Richter later returned from Iraq to the U.S. and wrote a scathing review of the lax standards to which Blackwater was held accountable, only two weeks before a serious Blackwater incident in which 17 Iraqi civilians were shot and killed by Blackwater employees under questionable circumstances. The death threat incident was confirmed by a second investigator, a Mr. Thomas, who was also present at the meeting. The shooting incident that followed has been described by some as a "watershed" moment, and a factor which contributed to Iraq's later decision to refuse to allow U.S. troops to stay beyond 2011.
-In February 2006, previously unreleased photos and videos were broadcast by
SBS, an Australian television network, on its
Dateline program. The Bush administration attempted to prevent release of the images in the U.S., arguing that their publication could provoke antagonism. These newly released photographs depicted prisoners crawling on the floor naked, being forced to perform sexual acts, and being covered in feces. Some images also showed prisoners killed by the soldiers, some shot in the head and some with slit throats. BBC World News stated that one of the prisoners, who was reportedly mentally unstable, was considered by prison guards as a "pet" for torture.

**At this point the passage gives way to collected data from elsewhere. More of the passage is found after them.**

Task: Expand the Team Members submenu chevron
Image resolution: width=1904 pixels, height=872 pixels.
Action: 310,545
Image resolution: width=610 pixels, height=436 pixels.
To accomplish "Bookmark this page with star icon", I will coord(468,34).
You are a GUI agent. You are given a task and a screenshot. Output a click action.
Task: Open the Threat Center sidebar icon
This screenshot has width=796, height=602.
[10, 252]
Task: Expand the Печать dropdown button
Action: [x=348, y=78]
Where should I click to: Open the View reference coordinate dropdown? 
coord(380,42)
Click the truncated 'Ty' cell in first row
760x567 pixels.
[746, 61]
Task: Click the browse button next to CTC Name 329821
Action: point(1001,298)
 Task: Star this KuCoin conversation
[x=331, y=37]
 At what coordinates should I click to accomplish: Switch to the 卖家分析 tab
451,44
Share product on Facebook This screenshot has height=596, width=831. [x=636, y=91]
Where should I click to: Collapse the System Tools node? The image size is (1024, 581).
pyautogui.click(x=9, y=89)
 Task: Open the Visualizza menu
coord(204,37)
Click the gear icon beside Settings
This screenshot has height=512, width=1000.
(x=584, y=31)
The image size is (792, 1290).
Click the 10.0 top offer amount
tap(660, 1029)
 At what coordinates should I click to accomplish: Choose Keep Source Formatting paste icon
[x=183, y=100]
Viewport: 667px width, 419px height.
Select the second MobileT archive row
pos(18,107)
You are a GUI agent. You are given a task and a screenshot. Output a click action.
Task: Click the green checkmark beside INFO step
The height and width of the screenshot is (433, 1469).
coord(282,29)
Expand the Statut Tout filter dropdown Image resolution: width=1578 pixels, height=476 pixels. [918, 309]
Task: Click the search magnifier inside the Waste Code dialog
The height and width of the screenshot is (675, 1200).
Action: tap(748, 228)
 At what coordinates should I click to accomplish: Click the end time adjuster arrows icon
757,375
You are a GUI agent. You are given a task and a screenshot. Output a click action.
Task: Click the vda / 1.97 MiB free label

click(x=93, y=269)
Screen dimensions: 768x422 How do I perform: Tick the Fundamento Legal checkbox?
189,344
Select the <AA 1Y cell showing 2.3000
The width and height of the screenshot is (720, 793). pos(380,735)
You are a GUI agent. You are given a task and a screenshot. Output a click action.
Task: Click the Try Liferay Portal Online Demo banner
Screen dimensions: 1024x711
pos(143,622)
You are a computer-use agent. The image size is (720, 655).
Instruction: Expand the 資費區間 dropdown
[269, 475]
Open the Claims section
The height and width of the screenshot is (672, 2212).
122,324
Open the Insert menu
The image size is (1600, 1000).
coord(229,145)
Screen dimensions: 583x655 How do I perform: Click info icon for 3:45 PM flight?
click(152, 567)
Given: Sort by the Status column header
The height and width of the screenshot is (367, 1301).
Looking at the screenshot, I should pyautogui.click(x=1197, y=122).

[77] The UN expressed hope that the pictures would be investigated immediately, but the Pentagon stated that the images "have been previously investigated as part of the Abu Ghraib investigation."
[78]
On March 15, 2006,
Salon published what was then the most extensive documentation of the abuse.
[79] A report accessed by Salon included the following summary of the material: "A review of all the computer media submitted to this office revealed a total of 1,325 images of suspected detainee abuse, 93 video files of suspected detainee abuse, 660 images of adult pornography, 546 images of suspected dead Iraqi detainees, 29 images of soldiers in simulated sexual acts, 20 images of a soldier with a Swastika drawn between his eyes, 37 images of Military Working dogs being used in abuse of detainees and 125 images of questionable acts."
4.5 million deaths from post-9/11 wars, systematic torture and abuse, indiscriminate airstrikes killing civilians based on "fault intel". And here you are apologizing away like some Republican neocon mouthpiece.